Octahedral Group 4 Metal Complexes That Contain Amine, Amido, and Aminopyridinato Ligands: Synthesis, Structure, and Application in α-Olefin Oligo- and Polymerization
journal contributionposted on 06.11.1996, 00:00 by Hans Fuhrmann, Simon Brenner, Perdita Arndt, Rhett Kempe
The reaction of trimethylsilyl-substituted 2-aminopyridines with mixed chloro(dialkylamido)metal complexes (titanium and zirconium) leads via amine elimination to octahedral group 4 metal complexes that contain amine, amido, and aminopyridinato ligands.

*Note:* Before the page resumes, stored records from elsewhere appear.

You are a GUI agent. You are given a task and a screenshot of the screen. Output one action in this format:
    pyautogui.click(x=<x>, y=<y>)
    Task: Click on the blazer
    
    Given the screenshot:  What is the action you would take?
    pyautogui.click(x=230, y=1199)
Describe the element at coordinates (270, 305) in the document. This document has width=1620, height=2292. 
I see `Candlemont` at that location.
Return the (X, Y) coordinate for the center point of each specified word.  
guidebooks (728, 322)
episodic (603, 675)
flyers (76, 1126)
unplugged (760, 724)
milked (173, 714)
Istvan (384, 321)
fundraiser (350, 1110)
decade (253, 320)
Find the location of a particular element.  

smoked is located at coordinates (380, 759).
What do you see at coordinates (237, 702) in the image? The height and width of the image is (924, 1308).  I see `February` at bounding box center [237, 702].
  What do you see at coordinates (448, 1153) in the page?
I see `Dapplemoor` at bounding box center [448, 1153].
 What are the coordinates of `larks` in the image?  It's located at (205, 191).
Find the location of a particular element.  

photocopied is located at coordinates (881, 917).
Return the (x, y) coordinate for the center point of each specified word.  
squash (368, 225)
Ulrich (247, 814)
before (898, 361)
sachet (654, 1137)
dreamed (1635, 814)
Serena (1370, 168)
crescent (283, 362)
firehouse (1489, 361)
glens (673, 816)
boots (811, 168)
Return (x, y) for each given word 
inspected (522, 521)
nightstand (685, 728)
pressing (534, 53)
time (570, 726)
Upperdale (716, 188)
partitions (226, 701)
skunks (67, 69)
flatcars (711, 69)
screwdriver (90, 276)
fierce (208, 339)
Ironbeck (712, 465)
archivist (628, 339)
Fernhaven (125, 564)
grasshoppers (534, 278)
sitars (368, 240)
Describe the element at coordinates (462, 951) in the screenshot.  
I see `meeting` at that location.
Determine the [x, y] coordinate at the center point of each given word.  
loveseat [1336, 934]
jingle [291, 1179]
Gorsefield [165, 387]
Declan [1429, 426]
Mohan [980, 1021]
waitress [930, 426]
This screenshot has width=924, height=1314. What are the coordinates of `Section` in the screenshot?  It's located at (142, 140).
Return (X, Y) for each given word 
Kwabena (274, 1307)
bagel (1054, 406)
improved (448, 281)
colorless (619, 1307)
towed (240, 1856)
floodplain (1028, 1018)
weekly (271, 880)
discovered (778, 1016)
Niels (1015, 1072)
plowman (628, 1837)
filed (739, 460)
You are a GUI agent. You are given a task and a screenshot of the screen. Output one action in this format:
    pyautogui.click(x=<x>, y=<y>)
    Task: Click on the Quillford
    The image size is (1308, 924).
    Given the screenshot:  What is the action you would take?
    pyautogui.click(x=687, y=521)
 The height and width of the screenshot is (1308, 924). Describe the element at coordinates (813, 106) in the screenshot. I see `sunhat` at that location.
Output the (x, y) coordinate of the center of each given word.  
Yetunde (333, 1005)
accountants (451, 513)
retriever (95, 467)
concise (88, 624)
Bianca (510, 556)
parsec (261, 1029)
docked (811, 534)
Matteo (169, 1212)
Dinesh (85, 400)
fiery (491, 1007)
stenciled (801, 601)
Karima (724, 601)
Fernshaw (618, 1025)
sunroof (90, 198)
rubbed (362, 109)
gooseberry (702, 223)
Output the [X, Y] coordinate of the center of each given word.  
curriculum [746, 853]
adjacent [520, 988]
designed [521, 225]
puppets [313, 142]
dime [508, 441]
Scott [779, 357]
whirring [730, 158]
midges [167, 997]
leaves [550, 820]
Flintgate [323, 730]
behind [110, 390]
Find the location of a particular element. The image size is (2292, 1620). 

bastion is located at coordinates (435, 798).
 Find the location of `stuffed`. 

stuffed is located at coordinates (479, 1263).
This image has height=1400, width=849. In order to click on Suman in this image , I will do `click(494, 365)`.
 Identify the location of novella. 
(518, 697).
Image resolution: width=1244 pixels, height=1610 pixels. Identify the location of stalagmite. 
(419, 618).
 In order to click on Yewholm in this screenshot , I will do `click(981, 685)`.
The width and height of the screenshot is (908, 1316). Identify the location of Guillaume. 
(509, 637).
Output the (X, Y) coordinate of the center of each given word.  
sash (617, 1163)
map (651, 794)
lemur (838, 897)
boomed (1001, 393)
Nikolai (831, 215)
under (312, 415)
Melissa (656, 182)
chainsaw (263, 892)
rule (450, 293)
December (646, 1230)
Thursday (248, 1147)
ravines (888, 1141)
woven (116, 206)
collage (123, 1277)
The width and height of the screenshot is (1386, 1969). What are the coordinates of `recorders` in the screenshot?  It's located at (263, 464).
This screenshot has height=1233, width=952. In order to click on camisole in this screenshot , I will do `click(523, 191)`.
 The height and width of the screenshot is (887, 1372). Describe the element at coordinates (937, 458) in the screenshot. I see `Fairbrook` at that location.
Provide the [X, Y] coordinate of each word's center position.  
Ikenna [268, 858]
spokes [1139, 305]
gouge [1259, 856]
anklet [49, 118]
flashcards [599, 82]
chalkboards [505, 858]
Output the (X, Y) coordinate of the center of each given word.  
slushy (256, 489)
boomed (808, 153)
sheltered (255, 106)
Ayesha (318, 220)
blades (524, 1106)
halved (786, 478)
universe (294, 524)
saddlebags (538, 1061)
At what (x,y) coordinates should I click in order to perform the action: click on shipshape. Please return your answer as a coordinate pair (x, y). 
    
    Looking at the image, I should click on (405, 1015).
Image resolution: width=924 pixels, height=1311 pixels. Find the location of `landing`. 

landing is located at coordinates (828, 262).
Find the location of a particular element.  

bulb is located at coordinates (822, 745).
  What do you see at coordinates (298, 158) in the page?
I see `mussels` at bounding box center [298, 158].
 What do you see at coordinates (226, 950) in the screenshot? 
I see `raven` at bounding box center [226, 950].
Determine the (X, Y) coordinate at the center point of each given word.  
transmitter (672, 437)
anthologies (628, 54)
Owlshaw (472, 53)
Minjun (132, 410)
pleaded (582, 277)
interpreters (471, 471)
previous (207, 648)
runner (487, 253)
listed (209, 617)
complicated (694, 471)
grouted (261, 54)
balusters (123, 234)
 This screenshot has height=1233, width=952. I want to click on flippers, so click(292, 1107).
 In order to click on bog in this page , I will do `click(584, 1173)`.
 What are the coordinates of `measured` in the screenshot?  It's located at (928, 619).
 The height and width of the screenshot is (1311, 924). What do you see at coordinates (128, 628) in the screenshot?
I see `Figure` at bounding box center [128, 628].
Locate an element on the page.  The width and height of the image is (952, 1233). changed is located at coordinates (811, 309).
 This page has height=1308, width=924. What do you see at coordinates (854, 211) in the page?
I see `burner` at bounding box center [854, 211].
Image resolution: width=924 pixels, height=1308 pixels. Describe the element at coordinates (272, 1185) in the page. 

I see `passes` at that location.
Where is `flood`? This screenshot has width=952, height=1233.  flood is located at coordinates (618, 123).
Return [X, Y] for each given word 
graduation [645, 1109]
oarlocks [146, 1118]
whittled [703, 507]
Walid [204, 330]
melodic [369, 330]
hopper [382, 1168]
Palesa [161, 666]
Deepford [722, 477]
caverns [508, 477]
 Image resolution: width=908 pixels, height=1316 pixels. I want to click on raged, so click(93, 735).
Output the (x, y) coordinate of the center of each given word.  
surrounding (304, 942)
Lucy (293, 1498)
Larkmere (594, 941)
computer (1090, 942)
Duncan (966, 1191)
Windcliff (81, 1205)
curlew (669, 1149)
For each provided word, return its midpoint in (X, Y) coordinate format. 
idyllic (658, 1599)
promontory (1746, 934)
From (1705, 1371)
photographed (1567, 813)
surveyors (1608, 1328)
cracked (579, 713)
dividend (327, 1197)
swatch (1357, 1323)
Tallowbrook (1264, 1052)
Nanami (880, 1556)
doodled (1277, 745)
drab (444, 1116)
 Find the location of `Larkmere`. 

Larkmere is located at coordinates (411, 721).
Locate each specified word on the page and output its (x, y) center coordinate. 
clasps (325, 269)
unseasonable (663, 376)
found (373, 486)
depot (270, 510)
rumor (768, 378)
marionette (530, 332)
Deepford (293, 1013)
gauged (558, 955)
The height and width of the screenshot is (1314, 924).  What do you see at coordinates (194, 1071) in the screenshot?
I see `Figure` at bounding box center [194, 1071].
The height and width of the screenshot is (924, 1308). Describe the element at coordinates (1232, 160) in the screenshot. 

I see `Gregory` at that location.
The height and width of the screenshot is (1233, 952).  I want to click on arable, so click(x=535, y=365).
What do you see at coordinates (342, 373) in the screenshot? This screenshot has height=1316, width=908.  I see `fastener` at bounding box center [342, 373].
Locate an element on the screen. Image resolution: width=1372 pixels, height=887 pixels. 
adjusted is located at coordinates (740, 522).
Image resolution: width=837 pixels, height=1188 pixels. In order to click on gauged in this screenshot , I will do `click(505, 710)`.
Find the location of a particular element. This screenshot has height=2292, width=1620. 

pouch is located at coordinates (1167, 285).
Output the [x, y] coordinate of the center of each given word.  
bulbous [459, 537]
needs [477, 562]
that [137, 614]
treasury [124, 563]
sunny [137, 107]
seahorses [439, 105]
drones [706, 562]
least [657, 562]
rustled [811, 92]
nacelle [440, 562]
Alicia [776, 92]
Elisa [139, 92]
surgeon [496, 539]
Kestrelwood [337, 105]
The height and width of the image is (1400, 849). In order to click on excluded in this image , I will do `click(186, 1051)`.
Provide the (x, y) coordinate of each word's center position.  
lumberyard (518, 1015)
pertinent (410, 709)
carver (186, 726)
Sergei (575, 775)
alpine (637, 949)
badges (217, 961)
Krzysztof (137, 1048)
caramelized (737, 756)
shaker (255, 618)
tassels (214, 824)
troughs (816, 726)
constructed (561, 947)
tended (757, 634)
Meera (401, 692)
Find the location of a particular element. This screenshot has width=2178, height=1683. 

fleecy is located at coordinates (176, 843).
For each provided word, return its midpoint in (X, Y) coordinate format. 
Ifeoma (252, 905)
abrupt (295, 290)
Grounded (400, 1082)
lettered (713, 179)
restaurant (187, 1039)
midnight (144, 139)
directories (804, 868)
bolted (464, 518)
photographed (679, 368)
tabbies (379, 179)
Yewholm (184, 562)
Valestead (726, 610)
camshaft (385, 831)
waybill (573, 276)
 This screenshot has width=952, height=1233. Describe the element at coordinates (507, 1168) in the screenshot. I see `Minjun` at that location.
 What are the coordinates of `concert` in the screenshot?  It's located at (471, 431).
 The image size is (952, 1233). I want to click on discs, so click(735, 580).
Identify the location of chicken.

The X-ray crystal structure analyses of (4-Me-TMS-APy)(NMe2)(HNMe2)TiCl2 (1) (crystallographic data: P21/c (No. 14), monoclinic, a = 16.754(2) Å, b = 14.395(2) Å, c = 17.890(3) Å, β = 110.28(1)°, Z = 8) and (6-Me-TMS-APy)(NEt2)(HNEt2)ZrCl2 (2) (crystallographic data: P21/n (No. 14) monoclinic, a = 10.125(1) Å, b = 16.331(1) Å, c = 15.276(2) Å, β = 93.90(1), Z = 4) prove the compounds to be mononuclear with a cisoid arrangement of the two chloro ligands embedded in a reactive pocket determined by the steric demand of the three nitrogen containing ligands. Oligo- and polymerization studies with propene and 1-butene reveal the following results. First, 1 is a remarkably active precatalyst in contrast to the very low activity of 2. Second, MAO, a 1:1 mixture of i-Bu3Al/B(C6F5)3 (homogeneous polymerization) and ethylaluminum sesquichloride (if 1 is incorporated in a MgCl2-matrix) have shown to be the most active cocatalysts. Third, the polymers and oligomers are atactic.